▶ **RECORDS SUPPLIED**
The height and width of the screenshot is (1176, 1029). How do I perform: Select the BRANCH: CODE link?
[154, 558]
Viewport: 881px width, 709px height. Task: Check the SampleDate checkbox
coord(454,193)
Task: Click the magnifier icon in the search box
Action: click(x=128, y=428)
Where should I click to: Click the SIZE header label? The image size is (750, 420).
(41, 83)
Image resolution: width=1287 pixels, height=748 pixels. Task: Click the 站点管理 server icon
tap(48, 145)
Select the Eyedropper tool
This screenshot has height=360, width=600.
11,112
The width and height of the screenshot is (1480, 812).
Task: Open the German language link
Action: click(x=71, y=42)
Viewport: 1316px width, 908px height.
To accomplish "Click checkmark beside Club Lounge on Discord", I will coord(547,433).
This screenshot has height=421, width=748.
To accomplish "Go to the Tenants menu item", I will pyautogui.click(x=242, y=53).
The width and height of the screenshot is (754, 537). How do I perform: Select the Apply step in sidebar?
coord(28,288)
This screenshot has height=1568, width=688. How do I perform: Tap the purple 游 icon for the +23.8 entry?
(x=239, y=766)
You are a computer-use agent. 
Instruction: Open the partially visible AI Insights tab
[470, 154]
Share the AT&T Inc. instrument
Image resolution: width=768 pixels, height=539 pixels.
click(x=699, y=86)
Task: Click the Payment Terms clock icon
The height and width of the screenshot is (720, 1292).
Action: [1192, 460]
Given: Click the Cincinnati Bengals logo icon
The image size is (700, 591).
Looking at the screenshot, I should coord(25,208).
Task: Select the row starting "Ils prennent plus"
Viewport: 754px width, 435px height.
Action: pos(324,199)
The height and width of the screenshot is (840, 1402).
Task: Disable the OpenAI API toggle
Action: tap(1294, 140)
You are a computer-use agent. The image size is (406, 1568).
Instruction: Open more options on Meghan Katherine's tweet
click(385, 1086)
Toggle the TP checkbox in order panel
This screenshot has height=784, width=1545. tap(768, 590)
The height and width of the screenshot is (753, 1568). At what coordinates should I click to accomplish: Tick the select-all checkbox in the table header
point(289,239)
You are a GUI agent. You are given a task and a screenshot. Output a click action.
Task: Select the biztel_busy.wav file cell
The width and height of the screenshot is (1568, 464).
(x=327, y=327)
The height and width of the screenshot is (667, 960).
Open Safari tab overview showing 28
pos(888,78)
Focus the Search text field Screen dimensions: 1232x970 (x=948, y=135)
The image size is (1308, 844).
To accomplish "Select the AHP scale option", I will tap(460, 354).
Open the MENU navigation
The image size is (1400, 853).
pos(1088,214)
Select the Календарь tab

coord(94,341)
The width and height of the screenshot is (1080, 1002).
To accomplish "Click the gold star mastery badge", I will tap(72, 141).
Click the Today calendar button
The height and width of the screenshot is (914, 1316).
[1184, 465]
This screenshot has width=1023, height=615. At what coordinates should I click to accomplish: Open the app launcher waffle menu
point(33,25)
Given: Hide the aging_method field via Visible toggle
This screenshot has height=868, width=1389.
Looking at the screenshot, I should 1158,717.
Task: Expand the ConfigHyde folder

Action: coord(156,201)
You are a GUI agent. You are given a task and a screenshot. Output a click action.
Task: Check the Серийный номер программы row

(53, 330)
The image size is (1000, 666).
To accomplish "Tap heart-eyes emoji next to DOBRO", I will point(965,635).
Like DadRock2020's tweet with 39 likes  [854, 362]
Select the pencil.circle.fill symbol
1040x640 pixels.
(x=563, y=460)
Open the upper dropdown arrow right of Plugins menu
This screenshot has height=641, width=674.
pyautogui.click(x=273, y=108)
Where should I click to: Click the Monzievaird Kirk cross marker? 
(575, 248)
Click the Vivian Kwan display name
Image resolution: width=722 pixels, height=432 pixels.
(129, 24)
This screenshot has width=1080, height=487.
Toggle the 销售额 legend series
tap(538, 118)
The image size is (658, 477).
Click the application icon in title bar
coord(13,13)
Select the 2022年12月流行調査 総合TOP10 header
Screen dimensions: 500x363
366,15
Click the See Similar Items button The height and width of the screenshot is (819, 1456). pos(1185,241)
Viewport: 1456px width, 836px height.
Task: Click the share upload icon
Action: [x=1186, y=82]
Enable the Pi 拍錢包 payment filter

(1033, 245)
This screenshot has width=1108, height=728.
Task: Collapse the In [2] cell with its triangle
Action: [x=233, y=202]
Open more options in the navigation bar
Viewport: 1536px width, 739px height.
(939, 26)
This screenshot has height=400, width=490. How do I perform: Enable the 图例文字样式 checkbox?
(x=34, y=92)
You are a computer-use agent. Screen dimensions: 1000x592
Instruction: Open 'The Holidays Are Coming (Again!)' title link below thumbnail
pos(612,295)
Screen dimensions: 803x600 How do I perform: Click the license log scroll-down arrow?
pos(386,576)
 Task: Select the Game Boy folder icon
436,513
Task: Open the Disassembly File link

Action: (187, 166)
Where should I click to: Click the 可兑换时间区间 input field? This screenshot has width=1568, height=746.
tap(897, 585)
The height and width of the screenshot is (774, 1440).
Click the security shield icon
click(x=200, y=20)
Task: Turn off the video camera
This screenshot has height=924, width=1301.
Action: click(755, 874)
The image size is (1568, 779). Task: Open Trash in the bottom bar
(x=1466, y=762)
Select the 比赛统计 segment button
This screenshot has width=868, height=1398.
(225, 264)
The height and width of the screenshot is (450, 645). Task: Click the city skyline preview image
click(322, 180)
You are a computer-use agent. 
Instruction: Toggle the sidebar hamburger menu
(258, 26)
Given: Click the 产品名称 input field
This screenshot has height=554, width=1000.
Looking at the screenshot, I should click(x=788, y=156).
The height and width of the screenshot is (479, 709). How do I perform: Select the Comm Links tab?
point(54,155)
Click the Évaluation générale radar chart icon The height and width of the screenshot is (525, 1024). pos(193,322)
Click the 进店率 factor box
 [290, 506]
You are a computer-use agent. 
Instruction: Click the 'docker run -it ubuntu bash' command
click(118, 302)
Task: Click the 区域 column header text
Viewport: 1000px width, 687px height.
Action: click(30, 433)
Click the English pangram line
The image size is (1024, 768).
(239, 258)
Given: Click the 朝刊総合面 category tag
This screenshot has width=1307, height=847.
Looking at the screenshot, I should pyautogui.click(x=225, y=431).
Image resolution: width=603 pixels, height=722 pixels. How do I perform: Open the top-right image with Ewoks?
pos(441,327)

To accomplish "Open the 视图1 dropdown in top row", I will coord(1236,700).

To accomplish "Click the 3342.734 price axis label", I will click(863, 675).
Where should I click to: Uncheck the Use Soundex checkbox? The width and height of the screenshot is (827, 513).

▶ **WHAT THE TASK REQUIRES**
Repeat the records above in full, word for word.

▶ **ANSWER TO THIS PROBLEM**
The height and width of the screenshot is (1176, 1029). How do I perform: Select the BRANCH: CODE link?
[154, 558]
Viewport: 881px width, 709px height. Task: Check the SampleDate checkbox
coord(454,193)
Task: Click the magnifier icon in the search box
Action: click(x=128, y=428)
Where should I click to: Click the SIZE header label? The image size is (750, 420).
(41, 83)
Image resolution: width=1287 pixels, height=748 pixels. Task: Click the 站点管理 server icon
tap(48, 145)
Select the Eyedropper tool
This screenshot has height=360, width=600.
11,112
The width and height of the screenshot is (1480, 812).
Task: Open the German language link
Action: click(x=71, y=42)
Viewport: 1316px width, 908px height.
To accomplish "Click checkmark beside Club Lounge on Discord", I will coord(547,433).
This screenshot has height=421, width=748.
To accomplish "Go to the Tenants menu item", I will pyautogui.click(x=242, y=53).
The width and height of the screenshot is (754, 537). How do I perform: Select the Apply step in sidebar?
coord(28,288)
This screenshot has height=1568, width=688. How do I perform: Tap the purple 游 icon for the +23.8 entry?
(x=239, y=766)
You are a computer-use agent. 
Instruction: Open the partially visible AI Insights tab
[470, 154]
Share the AT&T Inc. instrument
Image resolution: width=768 pixels, height=539 pixels.
click(x=699, y=86)
Task: Click the Payment Terms clock icon
The height and width of the screenshot is (720, 1292).
Action: [1192, 460]
Given: Click the Cincinnati Bengals logo icon
The image size is (700, 591).
Looking at the screenshot, I should coord(25,208).
Task: Select the row starting "Ils prennent plus"
Viewport: 754px width, 435px height.
Action: pos(324,199)
The height and width of the screenshot is (840, 1402).
Task: Disable the OpenAI API toggle
Action: tap(1294, 140)
You are a computer-use agent. The image size is (406, 1568).
Instruction: Open more options on Meghan Katherine's tweet
click(385, 1086)
Toggle the TP checkbox in order panel
This screenshot has height=784, width=1545. tap(768, 590)
The height and width of the screenshot is (753, 1568). At what coordinates should I click to accomplish: Tick the select-all checkbox in the table header
point(289,239)
You are a GUI agent. You are given a task and a screenshot. Output a click action.
Task: Select the biztel_busy.wav file cell
The width and height of the screenshot is (1568, 464).
(x=327, y=327)
The height and width of the screenshot is (667, 960).
Open Safari tab overview showing 28
pos(888,78)
Focus the Search text field Screen dimensions: 1232x970 (x=948, y=135)
The image size is (1308, 844).
To accomplish "Select the AHP scale option", I will tap(460, 354).
Open the MENU navigation
The image size is (1400, 853).
pos(1088,214)
Select the Календарь tab

coord(94,341)
The width and height of the screenshot is (1080, 1002).
To accomplish "Click the gold star mastery badge", I will tap(72, 141).
Click the Today calendar button
The height and width of the screenshot is (914, 1316).
[1184, 465]
This screenshot has width=1023, height=615. At what coordinates should I click to accomplish: Open the app launcher waffle menu
point(33,25)
Given: Hide the aging_method field via Visible toggle
This screenshot has height=868, width=1389.
Looking at the screenshot, I should 1158,717.
Task: Expand the ConfigHyde folder

Action: coord(156,201)
You are a GUI agent. You are given a task and a screenshot. Output a click action.
Task: Check the Серийный номер программы row

(53, 330)
The image size is (1000, 666).
To accomplish "Tap heart-eyes emoji next to DOBRO", I will point(965,635).
Like DadRock2020's tweet with 39 likes  [854, 362]
Select the pencil.circle.fill symbol
1040x640 pixels.
(x=563, y=460)
Open the upper dropdown arrow right of Plugins menu
This screenshot has height=641, width=674.
pyautogui.click(x=273, y=108)
Where should I click to: Click the Monzievaird Kirk cross marker? 
(575, 248)
Click the Vivian Kwan display name
Image resolution: width=722 pixels, height=432 pixels.
(129, 24)
This screenshot has width=1080, height=487.
Toggle the 销售额 legend series
tap(538, 118)
The image size is (658, 477).
Click the application icon in title bar
coord(13,13)
Select the 2022年12月流行調査 総合TOP10 header
Screen dimensions: 500x363
366,15
Click the See Similar Items button The height and width of the screenshot is (819, 1456). pos(1185,241)
Viewport: 1456px width, 836px height.
Task: Click the share upload icon
Action: [x=1186, y=82]
Enable the Pi 拍錢包 payment filter

(1033, 245)
This screenshot has width=1108, height=728.
Task: Collapse the In [2] cell with its triangle
Action: [x=233, y=202]
Open more options in the navigation bar
Viewport: 1536px width, 739px height.
(939, 26)
This screenshot has height=400, width=490. How do I perform: Enable the 图例文字样式 checkbox?
(x=34, y=92)
You are a computer-use agent. Screen dimensions: 1000x592
Instruction: Open 'The Holidays Are Coming (Again!)' title link below thumbnail
pos(612,295)
Screen dimensions: 803x600 How do I perform: Click the license log scroll-down arrow?
pos(386,576)
 Task: Select the Game Boy folder icon
436,513
Task: Open the Disassembly File link

Action: (187, 166)
Where should I click to: Click the 可兑换时间区间 input field? This screenshot has width=1568, height=746.
tap(897, 585)
The height and width of the screenshot is (774, 1440).
Click the security shield icon
click(x=200, y=20)
Task: Turn off the video camera
This screenshot has height=924, width=1301.
Action: click(755, 874)
The image size is (1568, 779). Task: Open Trash in the bottom bar
(x=1466, y=762)
Select the 比赛统计 segment button
This screenshot has width=868, height=1398.
(225, 264)
The height and width of the screenshot is (450, 645). Task: Click the city skyline preview image
click(322, 180)
You are a computer-use agent. 
Instruction: Toggle the sidebar hamburger menu
(258, 26)
Given: Click the 产品名称 input field
This screenshot has height=554, width=1000.
Looking at the screenshot, I should click(x=788, y=156).
The height and width of the screenshot is (479, 709). How do I perform: Select the Comm Links tab?
point(54,155)
Click the Évaluation générale radar chart icon The height and width of the screenshot is (525, 1024). pos(193,322)
Click the 进店率 factor box
 [290, 506]
You are a computer-use agent. 
Instruction: Click the 'docker run -it ubuntu bash' command
click(118, 302)
Task: Click the 区域 column header text
Viewport: 1000px width, 687px height.
Action: click(30, 433)
Click the English pangram line
The image size is (1024, 768).
(239, 258)
Given: Click the 朝刊総合面 category tag
This screenshot has width=1307, height=847.
Looking at the screenshot, I should pyautogui.click(x=225, y=431).
Image resolution: width=603 pixels, height=722 pixels. How do I perform: Open the top-right image with Ewoks?
pos(441,327)

To accomplish "Open the 视图1 dropdown in top row", I will coord(1236,700).

To accomplish "Click the 3342.734 price axis label", I will click(863, 675).
Where should I click to: Uncheck the Use Soundex checkbox? The width and height of the screenshot is (827, 513).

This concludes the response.